Héctor Orlando Martínez, a leader of the Revolutionary Armed Forces of Colombia (FARC), arrested in the Pacific port town of Puntarenas last week and wanted for allegedly participating in atrocities in his homeland, received Costa Rican residency papers in “record time” in 2000, police officials said.
“It was a clear case of corruption.Here or anywhere else in the world,” said Ministry of Public Security Fernando Berrocal.
Martínez arrived to Costa Rica in May 2001, married a Tica and obtained a residency permit in less than a week, according to Immigration Director Mario Zamora.
Berrocal said his ministry will investigate the issuing of the residency permit, a process he said usually involves five or six people in the General Immigration Administration.
Berrocal also said an investigation will be launched into the issuing of permits to other Colombian nationals since 2000.
An agent for the international police agency Interpol, who asked not to be identified, said officials suspect other members of the FARC are almost certainly in Costa Rica. Berrocal said members of the Public Security Ministry planned to visit Colombia to establish a better working relationship and greater cooperation with Colombian authorities in an effort to better police drug trafficking through Costa Rica.
“Our southern border has become the first frontier for cocaine coming from Colombia,” the minister said.
Martínez, 38, is wanted for his alleged part in the killing of approximately 140 people in Colombia, including the massacre of 47 police in 1999, said Judicial Investigation Police (OIJ) spokesman Francisco Ruiz.
He also allegedly participated in the massacre of Bojaya on May 2, 2002, in which insurgents fired on a church where the local population had sought refuge, killing 84 people, including 46 children.

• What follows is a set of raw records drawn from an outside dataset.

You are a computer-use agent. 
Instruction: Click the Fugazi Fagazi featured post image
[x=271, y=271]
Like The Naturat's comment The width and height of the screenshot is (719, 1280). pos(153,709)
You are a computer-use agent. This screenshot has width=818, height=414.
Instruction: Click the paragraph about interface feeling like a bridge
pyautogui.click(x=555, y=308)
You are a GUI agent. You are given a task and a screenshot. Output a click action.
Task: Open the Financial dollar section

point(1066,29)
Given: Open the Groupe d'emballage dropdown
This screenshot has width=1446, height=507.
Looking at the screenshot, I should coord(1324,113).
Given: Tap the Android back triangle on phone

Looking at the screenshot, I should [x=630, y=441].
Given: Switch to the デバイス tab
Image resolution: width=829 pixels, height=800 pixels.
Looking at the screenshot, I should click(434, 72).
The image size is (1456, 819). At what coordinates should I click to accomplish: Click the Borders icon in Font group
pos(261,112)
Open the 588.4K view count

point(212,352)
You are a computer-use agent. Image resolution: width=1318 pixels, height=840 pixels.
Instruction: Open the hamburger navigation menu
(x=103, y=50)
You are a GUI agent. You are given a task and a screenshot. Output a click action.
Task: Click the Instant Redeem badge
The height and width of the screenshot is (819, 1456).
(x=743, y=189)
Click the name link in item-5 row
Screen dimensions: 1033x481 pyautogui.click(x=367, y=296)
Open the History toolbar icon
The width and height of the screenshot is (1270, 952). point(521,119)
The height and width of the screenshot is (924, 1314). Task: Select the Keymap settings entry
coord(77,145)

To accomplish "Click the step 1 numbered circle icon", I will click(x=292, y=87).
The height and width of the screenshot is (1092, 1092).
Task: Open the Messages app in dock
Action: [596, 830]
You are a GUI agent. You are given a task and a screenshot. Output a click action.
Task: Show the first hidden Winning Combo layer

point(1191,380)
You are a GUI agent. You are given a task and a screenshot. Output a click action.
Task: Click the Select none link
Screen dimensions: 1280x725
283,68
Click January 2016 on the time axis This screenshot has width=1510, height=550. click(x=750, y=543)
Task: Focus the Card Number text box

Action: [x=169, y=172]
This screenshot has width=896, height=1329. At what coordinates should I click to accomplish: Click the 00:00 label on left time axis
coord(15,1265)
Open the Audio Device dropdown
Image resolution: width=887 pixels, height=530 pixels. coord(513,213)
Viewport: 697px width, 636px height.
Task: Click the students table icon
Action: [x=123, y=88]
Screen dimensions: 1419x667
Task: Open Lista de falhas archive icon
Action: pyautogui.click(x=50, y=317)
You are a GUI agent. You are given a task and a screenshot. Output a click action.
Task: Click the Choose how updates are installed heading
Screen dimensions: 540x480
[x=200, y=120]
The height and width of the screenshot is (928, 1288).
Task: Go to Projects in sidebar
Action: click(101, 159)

The Marxist-Leninist FARC, Colombia’s biggest rebel group, has been fighting the Colombian government more than 40 years. Martínez, who owns two fishing boats in Puntarenas, is believed to be a high-ranking member of the guerrilla organization that directed the trade of drugs for arms for the FARC in Central America, said an Interpol press release.
Interpol agents, acting on an international warrant issued by the Colombian government, tracked down Martínez in Puntarenas.
Agents from Interpol, OIJ and members of the Immediate Action Unit, a special weapons and tactics unit, participated in the high-profile arrest Aug. 10.
The 20-person police team found Martínez walking outside his modest home in El Cocal de Puntarenas, on the outskirts of the port town.
Wearing white shorts, a white shirt and sandals, Martínez went quietly after he was forced to the ground and handcuffed.
He was taken to a holding cell in OIJ headquarters before being transferred to a maximum-security unit in La Reforma penitentiary east of Alajuela, northwest of San José.
During a visit to Costa Rica two weeks ago, members of demobilized right-wing militias, the United Self-Defense Forces of Colombia, asked Costa Rican President Oscar Arias to help negotiate an end to Colombia’s four-decade-old war (TT, Aug. 11).
Arias, who won a Nobel Peace Prize for his part in negotiating an end to “Central American civil wars in the 1980s, said he would get involved only if all parties in the conflict agree.
The FARC offered to begin peace talks with Colombian President Alvaro Uribe if he halted U.S.-backed anti-insurgent operations, but the fighting has continued.
The paramilitaries and the leftist rebels, as well as Colombia’s other leftist guerrilla group, the National Liberation Army, are accused of financing themselves with theproceeds from cocaine trafficking.